[Records drawn from a dataset]
%%

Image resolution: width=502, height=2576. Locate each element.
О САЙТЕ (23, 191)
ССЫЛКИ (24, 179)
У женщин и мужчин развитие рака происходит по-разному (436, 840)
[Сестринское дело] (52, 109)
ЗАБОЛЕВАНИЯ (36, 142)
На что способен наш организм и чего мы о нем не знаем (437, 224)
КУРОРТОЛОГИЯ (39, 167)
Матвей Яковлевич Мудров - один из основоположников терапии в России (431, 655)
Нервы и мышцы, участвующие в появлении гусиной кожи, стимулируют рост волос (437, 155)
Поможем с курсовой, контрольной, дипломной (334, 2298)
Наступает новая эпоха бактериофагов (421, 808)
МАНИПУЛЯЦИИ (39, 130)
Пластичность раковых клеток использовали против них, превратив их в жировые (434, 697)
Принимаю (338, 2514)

%%

▶ **TASK GOAL**:
For the entries above, transcribe precisely the lines from the one with "На что способен" through the end, including both.

▶ **EXERCISE RESULT**:
На что способен наш организм и чего мы о нем не знаем (437, 224)
КУРОРТОЛОГИЯ (39, 167)
Матвей Яковлевич Мудров - один из основоположников терапии в России (431, 655)
Нервы и мышцы, участвующие в появлении гусиной кожи, стимулируют рост волос (437, 155)
Поможем с курсовой, контрольной, дипломной (334, 2298)
Наступает новая эпоха бактериофагов (421, 808)
МАНИПУЛЯЦИИ (39, 130)
Пластичность раковых клеток использовали против них, превратив их в жировые (434, 697)
Принимаю (338, 2514)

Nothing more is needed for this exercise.